== Records from a dataset ==
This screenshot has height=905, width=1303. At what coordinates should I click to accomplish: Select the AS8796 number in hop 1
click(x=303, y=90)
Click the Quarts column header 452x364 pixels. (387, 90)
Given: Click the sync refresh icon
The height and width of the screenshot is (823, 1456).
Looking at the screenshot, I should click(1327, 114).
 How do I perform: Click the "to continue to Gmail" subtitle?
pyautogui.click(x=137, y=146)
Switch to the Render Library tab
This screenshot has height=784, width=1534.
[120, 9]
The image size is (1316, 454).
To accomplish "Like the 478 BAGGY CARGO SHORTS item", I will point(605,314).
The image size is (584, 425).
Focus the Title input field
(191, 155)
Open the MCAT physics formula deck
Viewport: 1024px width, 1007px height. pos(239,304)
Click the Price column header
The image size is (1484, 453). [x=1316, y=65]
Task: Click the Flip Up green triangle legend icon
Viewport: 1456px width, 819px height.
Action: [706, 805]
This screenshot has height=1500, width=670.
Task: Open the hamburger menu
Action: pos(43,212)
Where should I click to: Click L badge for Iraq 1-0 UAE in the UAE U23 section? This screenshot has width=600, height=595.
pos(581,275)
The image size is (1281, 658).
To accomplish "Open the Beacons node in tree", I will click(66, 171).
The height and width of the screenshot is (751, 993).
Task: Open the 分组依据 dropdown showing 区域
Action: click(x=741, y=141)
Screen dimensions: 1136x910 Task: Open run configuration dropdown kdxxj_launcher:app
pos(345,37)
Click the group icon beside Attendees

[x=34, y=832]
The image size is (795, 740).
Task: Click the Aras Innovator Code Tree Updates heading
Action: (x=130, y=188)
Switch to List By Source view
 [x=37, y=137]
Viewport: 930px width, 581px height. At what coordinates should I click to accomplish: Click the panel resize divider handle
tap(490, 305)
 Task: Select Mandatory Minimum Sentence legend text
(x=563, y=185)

== What you should do ==
Please format the lines from the one containing "Task: Click the Flip" through the final line above, inclusive, as a JSON list of strings with one string per line, omitting any blank lines.

== Task answer ==
[
  "Task: Click the Flip Up green triangle legend icon",
  "Viewport: 1456px width, 819px height.",
  "Action: [706, 805]",
  "This screenshot has height=1500, width=670.",
  "Task: Open the hamburger menu",
  "Action: pos(43,212)",
  "Where should I click to: Click L badge for Iraq 1-0 UAE in the UAE U23 section? This screenshot has width=600, height=595.",
  "pos(581,275)",
  "The image size is (1281, 658).",
  "To accomplish \"Open the Beacons node in tree\", I will click(66, 171).",
  "The height and width of the screenshot is (751, 993).",
  "Task: Open the 分组依据 dropdown showing 区域",
  "Action: click(x=741, y=141)",
  "Screen dimensions: 1136x910 Task: Open run configuration dropdown kdxxj_launcher:app",
  "pos(345,37)",
  "Click the group icon beside Attendees",
  "[x=34, y=832]",
  "The image size is (795, 740).",
  "Task: Click the Aras Innovator Code Tree Updates heading",
  "Action: (x=130, y=188)",
  "Switch to List By Source view",
  " [x=37, y=137]",
  "Viewport: 930px width, 581px height. At what coordinates should I click to accomplish: Click the panel resize divider handle",
  "tap(490, 305)",
  " Task: Select Mandatory Minimum Sentence legend text",
  "(x=563, y=185)"
]